Mississippi State University researchers from the Department of Food Science, Nutrition and Health Promotion, found that Harris is not the only American who considers a variety of factors when choosing a steak.
A research team, led by Mississippi Agricultural and Forestry Experiment Station assistant research professor Jason Behrends, put up a tent in MSU’s Junction while fans tailgated before a home football game. Their intention was to gauge the public’s willingness to pay extra for a thicker, heartier steak.
“It was a perfect day,” Behrends said. “It was 40 degrees: refrigeration-like temperatures.
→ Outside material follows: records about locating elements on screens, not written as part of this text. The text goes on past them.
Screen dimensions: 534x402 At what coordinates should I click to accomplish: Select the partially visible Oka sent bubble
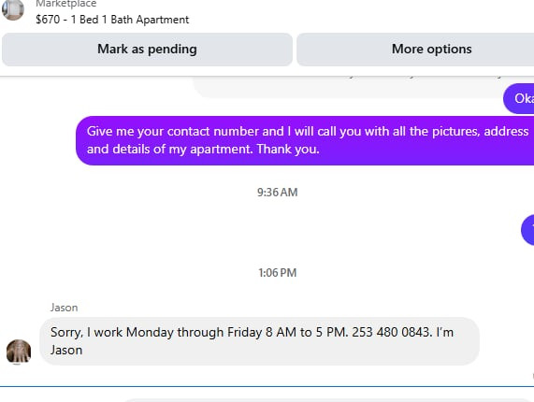click(x=519, y=98)
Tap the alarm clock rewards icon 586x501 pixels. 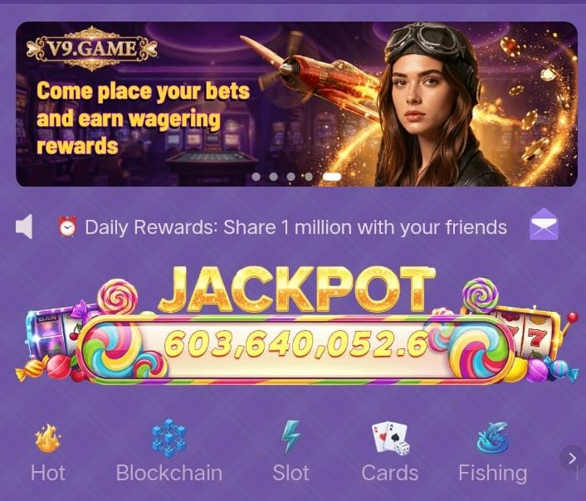(x=67, y=226)
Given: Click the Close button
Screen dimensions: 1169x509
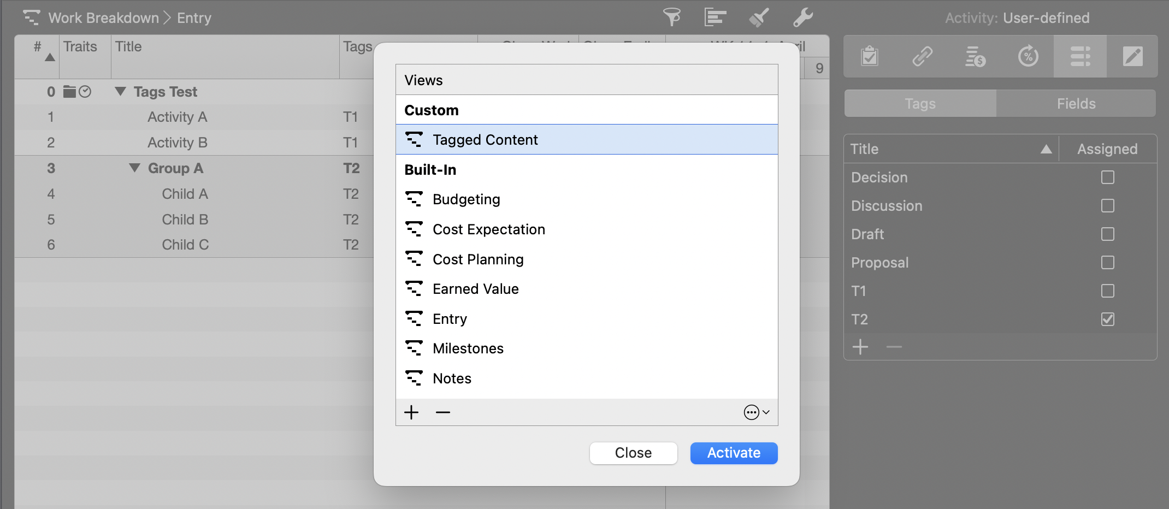Looking at the screenshot, I should pos(633,453).
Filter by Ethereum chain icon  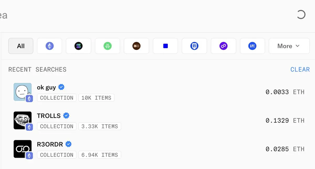coord(50,46)
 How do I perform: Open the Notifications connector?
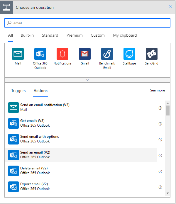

We roped an area off, started recruiting people and attracted more than 300 participants.”
Behrends, along with associate professor Mark Schilling and doctoral student Christine Leick, both in MSU’s food science, nutrition and health promotion department, and Ty Schmidt, assistant professor in the Department of Animal and Dairy Sciences, set up three tables. Each table displayed a different type of steak: ribeye, New York strip and top sirloin. The steaks were available in three categories of thickness, and each category had a different price.
The thinnest steaks were the cheapest, costing $8.99 per pound for ribeye and strip steaks and $4.99 per pound for sirloin steaks. The mid-thickness steaks were tagged at $9.99 per pound for ribeye and strip steaks and $5.99 per pound for sirloin. The thickest steaks cost $10.99 per pound for ribeye and strip steaks and $6.99 per pound for sirloin.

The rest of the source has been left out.